MATERIAL FOR THIS TASK:
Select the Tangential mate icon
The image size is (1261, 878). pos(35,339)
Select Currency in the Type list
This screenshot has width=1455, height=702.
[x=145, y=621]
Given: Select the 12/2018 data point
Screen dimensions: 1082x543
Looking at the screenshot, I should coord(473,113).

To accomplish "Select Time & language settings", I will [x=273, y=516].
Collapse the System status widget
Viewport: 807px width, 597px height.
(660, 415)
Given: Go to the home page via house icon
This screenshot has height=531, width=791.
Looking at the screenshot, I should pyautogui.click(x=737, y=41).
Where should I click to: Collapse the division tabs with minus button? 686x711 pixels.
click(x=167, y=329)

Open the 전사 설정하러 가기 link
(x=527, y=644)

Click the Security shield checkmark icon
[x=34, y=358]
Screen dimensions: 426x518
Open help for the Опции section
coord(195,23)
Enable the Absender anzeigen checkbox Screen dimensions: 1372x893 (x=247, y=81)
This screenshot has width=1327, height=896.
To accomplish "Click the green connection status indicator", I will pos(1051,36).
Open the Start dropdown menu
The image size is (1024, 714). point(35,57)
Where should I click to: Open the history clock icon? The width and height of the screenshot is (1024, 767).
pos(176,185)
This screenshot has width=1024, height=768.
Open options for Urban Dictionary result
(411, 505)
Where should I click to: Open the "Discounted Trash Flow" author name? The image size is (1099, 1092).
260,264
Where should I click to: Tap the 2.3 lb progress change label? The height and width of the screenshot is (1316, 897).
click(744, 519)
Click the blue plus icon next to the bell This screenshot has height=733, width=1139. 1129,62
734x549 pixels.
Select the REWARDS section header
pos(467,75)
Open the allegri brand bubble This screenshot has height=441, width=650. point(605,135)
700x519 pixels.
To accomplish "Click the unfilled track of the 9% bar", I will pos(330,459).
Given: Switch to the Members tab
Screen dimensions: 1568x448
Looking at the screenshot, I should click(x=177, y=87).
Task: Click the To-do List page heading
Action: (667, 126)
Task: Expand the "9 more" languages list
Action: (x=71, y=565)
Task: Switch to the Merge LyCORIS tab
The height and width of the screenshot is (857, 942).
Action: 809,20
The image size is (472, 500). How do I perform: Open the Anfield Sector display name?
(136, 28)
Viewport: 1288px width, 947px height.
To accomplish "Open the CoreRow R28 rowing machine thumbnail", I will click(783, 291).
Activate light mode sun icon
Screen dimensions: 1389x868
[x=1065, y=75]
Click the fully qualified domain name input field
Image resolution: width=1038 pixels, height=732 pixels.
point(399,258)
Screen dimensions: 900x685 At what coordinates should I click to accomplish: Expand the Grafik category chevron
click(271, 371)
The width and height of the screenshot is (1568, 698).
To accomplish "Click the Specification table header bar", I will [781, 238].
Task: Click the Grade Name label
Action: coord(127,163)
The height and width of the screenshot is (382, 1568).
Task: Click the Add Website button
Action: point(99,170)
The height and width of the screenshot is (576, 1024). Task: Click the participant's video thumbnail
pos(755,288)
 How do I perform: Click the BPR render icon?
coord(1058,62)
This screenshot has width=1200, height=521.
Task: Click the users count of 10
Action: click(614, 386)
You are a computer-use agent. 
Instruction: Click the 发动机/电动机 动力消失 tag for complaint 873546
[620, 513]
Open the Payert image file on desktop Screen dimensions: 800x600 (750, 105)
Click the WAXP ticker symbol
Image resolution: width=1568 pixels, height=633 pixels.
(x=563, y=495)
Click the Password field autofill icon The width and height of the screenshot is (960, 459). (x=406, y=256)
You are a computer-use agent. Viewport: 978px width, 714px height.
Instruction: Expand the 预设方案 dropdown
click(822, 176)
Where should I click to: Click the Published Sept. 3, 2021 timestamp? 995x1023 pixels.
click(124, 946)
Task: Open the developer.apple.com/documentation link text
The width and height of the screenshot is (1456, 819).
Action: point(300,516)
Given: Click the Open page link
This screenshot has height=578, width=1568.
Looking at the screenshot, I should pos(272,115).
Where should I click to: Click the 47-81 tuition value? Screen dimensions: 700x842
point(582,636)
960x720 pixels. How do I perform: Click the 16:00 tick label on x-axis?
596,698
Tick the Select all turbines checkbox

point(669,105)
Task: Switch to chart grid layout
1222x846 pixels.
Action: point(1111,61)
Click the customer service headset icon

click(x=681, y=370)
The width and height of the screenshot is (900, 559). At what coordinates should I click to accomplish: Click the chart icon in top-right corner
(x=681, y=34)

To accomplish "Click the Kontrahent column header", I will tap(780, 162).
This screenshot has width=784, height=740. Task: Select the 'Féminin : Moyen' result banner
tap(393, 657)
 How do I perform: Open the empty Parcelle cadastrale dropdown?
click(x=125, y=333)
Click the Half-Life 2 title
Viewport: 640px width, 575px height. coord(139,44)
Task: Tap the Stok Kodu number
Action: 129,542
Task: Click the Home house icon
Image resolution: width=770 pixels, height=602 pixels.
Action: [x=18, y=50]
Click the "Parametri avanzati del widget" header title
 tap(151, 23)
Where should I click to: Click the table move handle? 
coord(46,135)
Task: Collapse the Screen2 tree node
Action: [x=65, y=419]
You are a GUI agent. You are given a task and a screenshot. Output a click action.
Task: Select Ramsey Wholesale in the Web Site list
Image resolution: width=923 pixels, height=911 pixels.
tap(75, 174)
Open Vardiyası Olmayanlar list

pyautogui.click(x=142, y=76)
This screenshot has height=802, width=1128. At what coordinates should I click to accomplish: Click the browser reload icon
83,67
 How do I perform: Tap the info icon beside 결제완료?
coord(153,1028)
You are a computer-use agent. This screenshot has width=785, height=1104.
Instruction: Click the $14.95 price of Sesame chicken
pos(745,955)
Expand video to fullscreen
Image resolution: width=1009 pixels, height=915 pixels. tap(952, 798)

PROBLEM DESCRIPTION:
Without leaving anything out, quote all the data.

WORKED SOLUTION:
Select the Tangential mate icon
The image size is (1261, 878). pos(35,339)
Select Currency in the Type list
This screenshot has width=1455, height=702.
[x=145, y=621]
Given: Select the 12/2018 data point
Screen dimensions: 1082x543
Looking at the screenshot, I should coord(473,113).

To accomplish "Select Time & language settings", I will [x=273, y=516].
Collapse the System status widget
Viewport: 807px width, 597px height.
(660, 415)
Given: Go to the home page via house icon
This screenshot has height=531, width=791.
Looking at the screenshot, I should pyautogui.click(x=737, y=41).
Where should I click to: Collapse the division tabs with minus button? 686x711 pixels.
click(x=167, y=329)

Open the 전사 설정하러 가기 link
(x=527, y=644)

Click the Security shield checkmark icon
[x=34, y=358]
Screen dimensions: 426x518
Open help for the Опции section
coord(195,23)
Enable the Absender anzeigen checkbox Screen dimensions: 1372x893 (x=247, y=81)
This screenshot has width=1327, height=896.
To accomplish "Click the green connection status indicator", I will pos(1051,36).
Open the Start dropdown menu
The image size is (1024, 714). point(35,57)
Where should I click to: Open the history clock icon? The width and height of the screenshot is (1024, 767).
pos(176,185)
This screenshot has width=1024, height=768.
Open options for Urban Dictionary result
(411, 505)
Where should I click to: Open the "Discounted Trash Flow" author name? The image size is (1099, 1092).
260,264
Where should I click to: Tap the 2.3 lb progress change label? The height and width of the screenshot is (1316, 897).
click(744, 519)
Click the blue plus icon next to the bell This screenshot has height=733, width=1139. 1129,62
734x549 pixels.
Select the REWARDS section header
pos(467,75)
Open the allegri brand bubble This screenshot has height=441, width=650. point(605,135)
700x519 pixels.
To accomplish "Click the unfilled track of the 9% bar", I will pos(330,459).
Given: Switch to the Members tab
Screen dimensions: 1568x448
Looking at the screenshot, I should click(x=177, y=87).
Task: Click the To-do List page heading
Action: (667, 126)
Task: Expand the "9 more" languages list
Action: (x=71, y=565)
Task: Switch to the Merge LyCORIS tab
The height and width of the screenshot is (857, 942).
Action: 809,20
The image size is (472, 500). How do I perform: Open the Anfield Sector display name?
(136, 28)
Viewport: 1288px width, 947px height.
To accomplish "Open the CoreRow R28 rowing machine thumbnail", I will click(783, 291).
Activate light mode sun icon
Screen dimensions: 1389x868
[x=1065, y=75]
Click the fully qualified domain name input field
Image resolution: width=1038 pixels, height=732 pixels.
point(399,258)
Screen dimensions: 900x685 At what coordinates should I click to accomplish: Expand the Grafik category chevron
click(271, 371)
The width and height of the screenshot is (1568, 698).
To accomplish "Click the Specification table header bar", I will [781, 238].
Task: Click the Grade Name label
Action: coord(127,163)
The height and width of the screenshot is (382, 1568).
Task: Click the Add Website button
Action: point(99,170)
The height and width of the screenshot is (576, 1024). Task: Click the participant's video thumbnail
pos(755,288)
 How do I perform: Click the BPR render icon?
coord(1058,62)
This screenshot has width=1200, height=521.
Task: Click the users count of 10
Action: click(614, 386)
You are a computer-use agent. 
Instruction: Click the 发动机/电动机 动力消失 tag for complaint 873546
[620, 513]
Open the Payert image file on desktop Screen dimensions: 800x600 (750, 105)
Click the WAXP ticker symbol
Image resolution: width=1568 pixels, height=633 pixels.
(x=563, y=495)
Click the Password field autofill icon The width and height of the screenshot is (960, 459). (x=406, y=256)
You are a computer-use agent. Viewport: 978px width, 714px height.
Instruction: Expand the 预设方案 dropdown
click(822, 176)
Where should I click to: Click the Published Sept. 3, 2021 timestamp? 995x1023 pixels.
click(124, 946)
Task: Open the developer.apple.com/documentation link text
The width and height of the screenshot is (1456, 819).
Action: point(300,516)
Given: Click the Open page link
This screenshot has height=578, width=1568.
Looking at the screenshot, I should pos(272,115).
Where should I click to: Click the 47-81 tuition value? Screen dimensions: 700x842
point(582,636)
960x720 pixels. How do I perform: Click the 16:00 tick label on x-axis?
596,698
Tick the Select all turbines checkbox

point(669,105)
Task: Switch to chart grid layout
1222x846 pixels.
Action: point(1111,61)
Click the customer service headset icon

click(x=681, y=370)
The width and height of the screenshot is (900, 559). At what coordinates should I click to accomplish: Click the chart icon in top-right corner
(x=681, y=34)

To accomplish "Click the Kontrahent column header", I will tap(780, 162).
This screenshot has width=784, height=740. Task: Select the 'Féminin : Moyen' result banner
tap(393, 657)
 How do I perform: Open the empty Parcelle cadastrale dropdown?
click(x=125, y=333)
Click the Half-Life 2 title
Viewport: 640px width, 575px height. coord(139,44)
Task: Tap the Stok Kodu number
Action: 129,542
Task: Click the Home house icon
Image resolution: width=770 pixels, height=602 pixels.
Action: [x=18, y=50]
Click the "Parametri avanzati del widget" header title
 tap(151, 23)
Where should I click to: Click the table move handle? 
coord(46,135)
Task: Collapse the Screen2 tree node
Action: [x=65, y=419]
You are a GUI agent. You are given a task and a screenshot. Output a click action.
Task: Select Ramsey Wholesale in the Web Site list
Image resolution: width=923 pixels, height=911 pixels.
tap(75, 174)
Open Vardiyası Olmayanlar list

pyautogui.click(x=142, y=76)
This screenshot has height=802, width=1128. At what coordinates should I click to accomplish: Click the browser reload icon
83,67
 How do I perform: Tap the info icon beside 결제완료?
coord(153,1028)
You are a computer-use agent. This screenshot has width=785, height=1104.
Instruction: Click the $14.95 price of Sesame chicken
pos(745,955)
Expand video to fullscreen
Image resolution: width=1009 pixels, height=915 pixels. tap(952, 798)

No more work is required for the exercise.